18 Aug, 2010

4 commits

  • fs: brlock vfsmount_lock

    Use a brlock for the vfsmount lock. It must be taken for write whenever
    modifying the mount hash or associated fields, and may be taken for read when
    performing mount hash lookups.

    A new lock is added for the mnt-id allocator, so it doesn't need to take
    the heavy vfsmount write-lock.

    The number of atomics should remain the same for fastpath rlock cases, though
    code would be slightly slower due to per-cpu access. Scalability is not not be
    much improved in common cases yet, due to other locks (ie. dcache_lock) getting
    in the way. However path lookups crossing mountpoints should be one case where
    scalability is improved (currently requiring the global lock).

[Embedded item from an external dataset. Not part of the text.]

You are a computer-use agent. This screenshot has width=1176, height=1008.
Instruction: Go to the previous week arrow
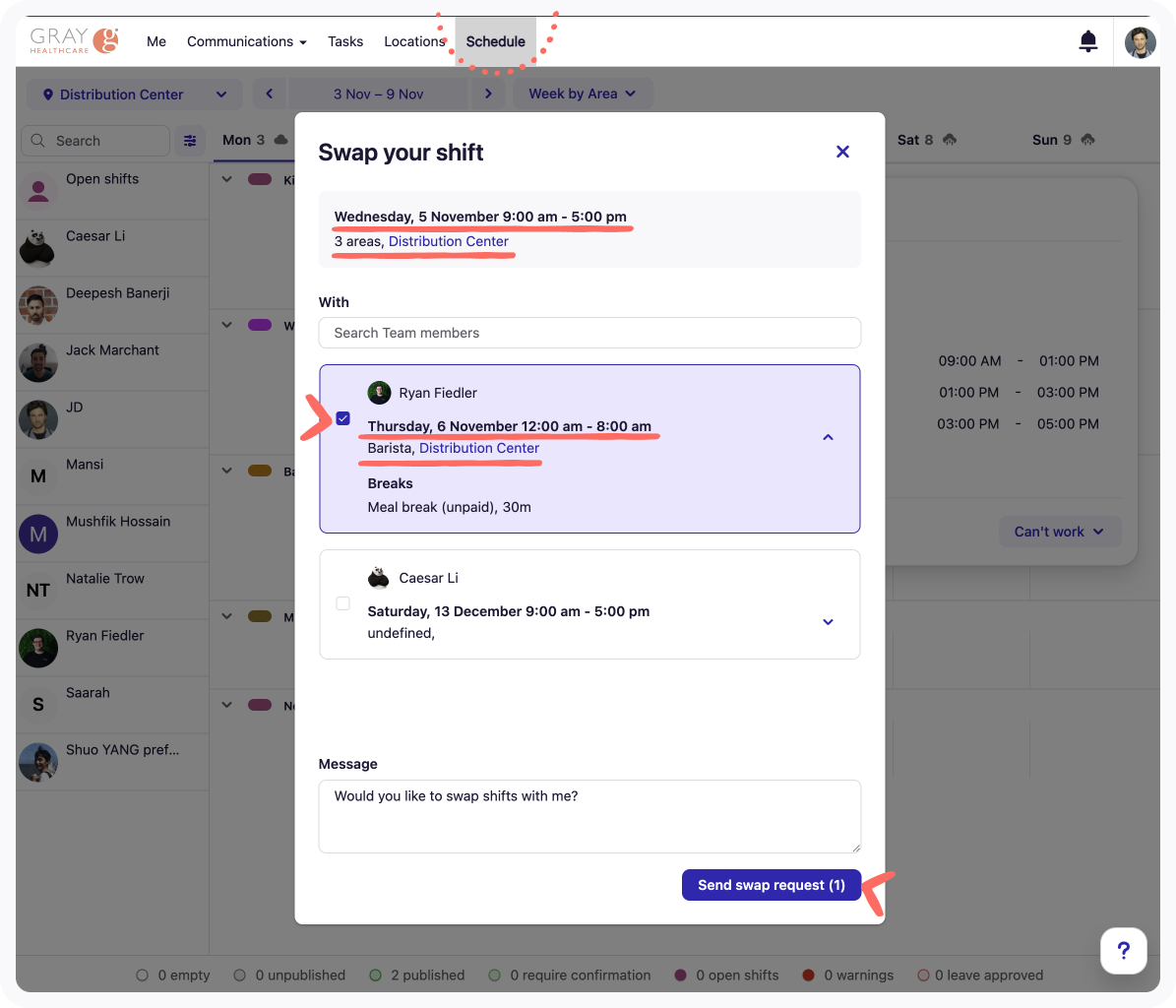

    The slowpath is slower due to use of brlock. On a 64 core, 64 socket, 32 node
    Altix system (high latency to remote nodes), a simple umount microbenchmark
    (mount --bind mnt mnt2 ; umount mnt2 loop 1000 times), before this patch it
    took 6.8s, afterwards took 7.1s, about 5% slower.

    Cc: Al Viro
    Signed-off-by: Nick Piggin
    Signed-off-by: Al Viro

    Nick Piggin
     
  • fs: remove extra lookup in __lookup_hash

    Optimize lookup for create operations, where no dentry should often be
    common-case. In cases where it is not, such as unlink, the added overhead
    is much smaller than the removed.

    Also, move comments about __d_lookup racyness to the __d_lookup call site.
    d_lookup is intuitive; __d_lookup is what needs commenting. So in that same
    vein, add kerneldoc comments to __d_lookup and clean up some of the comments:

    - We are interested in how the RCU lookup works here, particularly with
    renames. Make that explicit, and point to the document where it is explained
    in more detail.
    - RCU is pretty standard now, and macros make implementations pretty mindless.
    If we want to know about RCU barrier details, we look in RCU code.
    - Delete some boring legacy comments because we don't care much about how the
    code used to work, more about the interesting parts of how it works now. So
    comments about lazy LRU may be interesting, but would better be done in the
    LRU or refcount management code.

    Signed-off-by: Nick Piggin
    Signed-off-by: Al Viro

    Nick Piggin
     
  • fs: dentry allocation consolidation

    There are 2 duplicate copies of code in dentry allocation in path lookup.
    Consolidate them into a single function.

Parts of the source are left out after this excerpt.